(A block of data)
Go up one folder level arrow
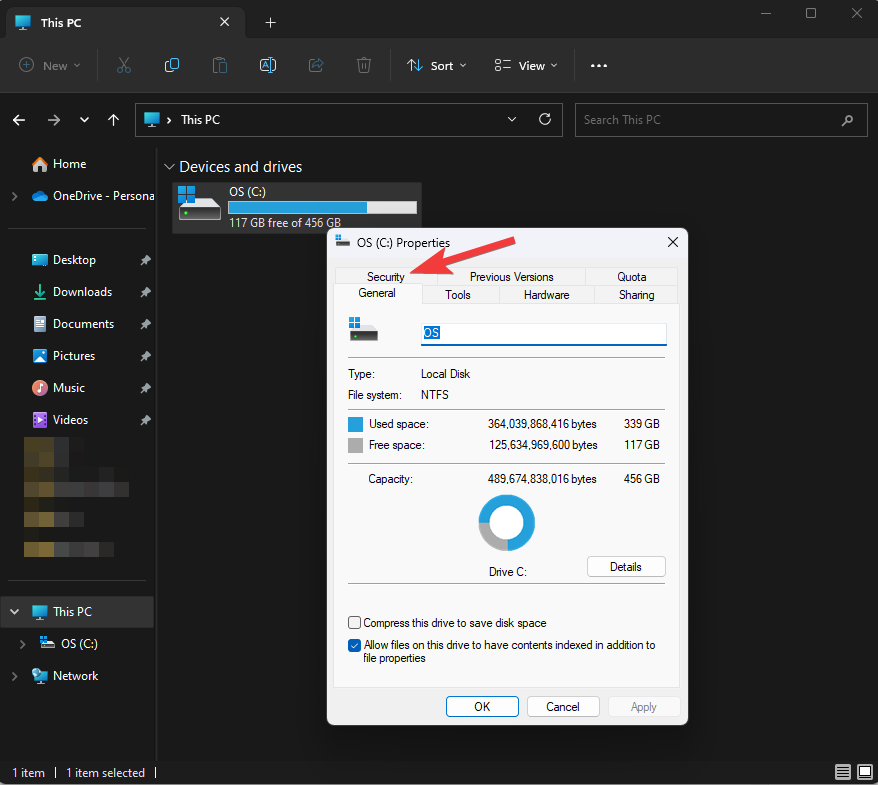Image resolution: width=878 pixels, height=785 pixels. (114, 120)
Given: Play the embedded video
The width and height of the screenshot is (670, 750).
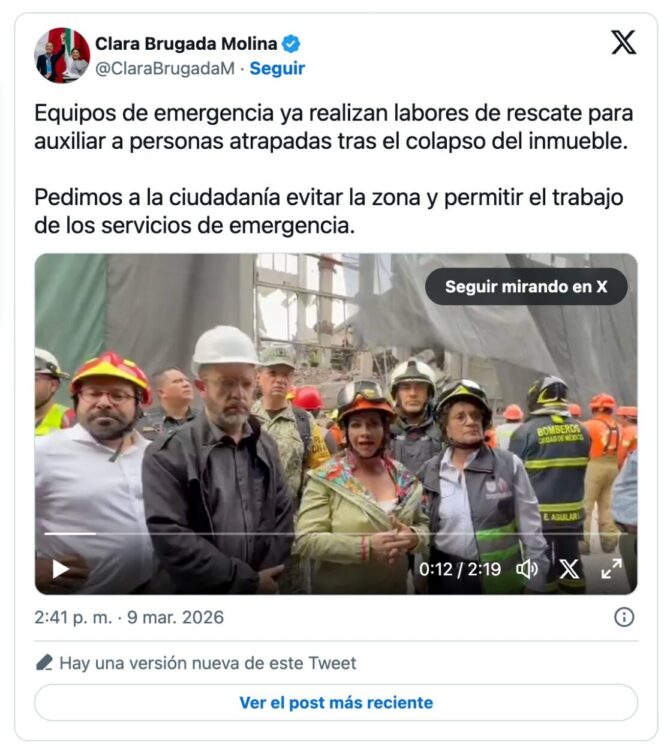Looking at the screenshot, I should point(60,569).
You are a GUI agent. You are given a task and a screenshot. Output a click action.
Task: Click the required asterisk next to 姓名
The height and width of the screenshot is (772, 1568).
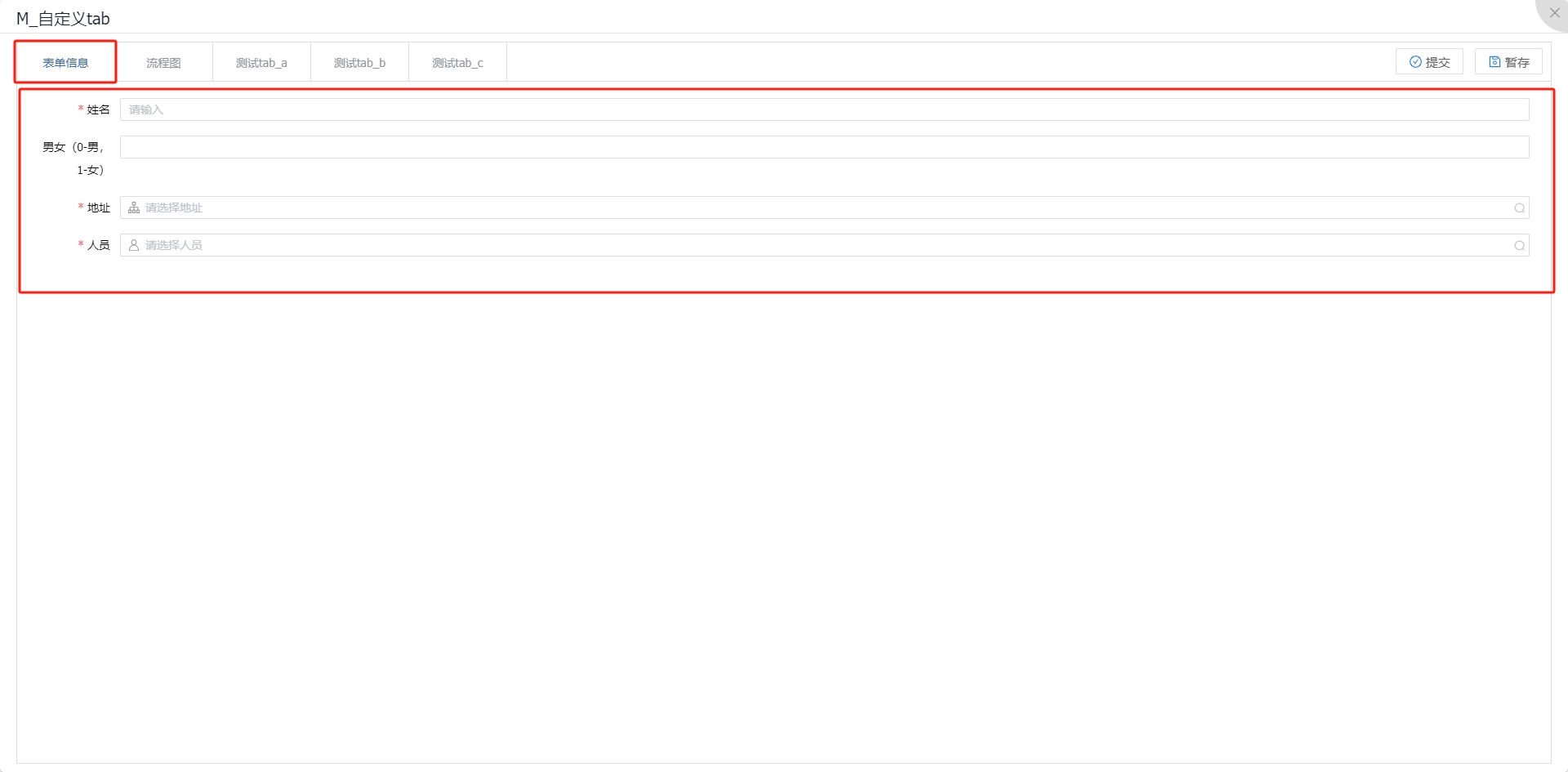pos(79,109)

◆ **Exercise**
Copy out every line of the items above word for word, leaving out the pictures.

◆ **Written answer**
Go up one folder level arrow
Image resolution: width=878 pixels, height=785 pixels. (114, 120)
Given: Play the embedded video
The width and height of the screenshot is (670, 750).
Looking at the screenshot, I should point(60,569).
You are a GUI agent. You are given a task and a screenshot. Output a click action.
Task: Click the required asterisk next to 姓名
The height and width of the screenshot is (772, 1568).
pos(79,109)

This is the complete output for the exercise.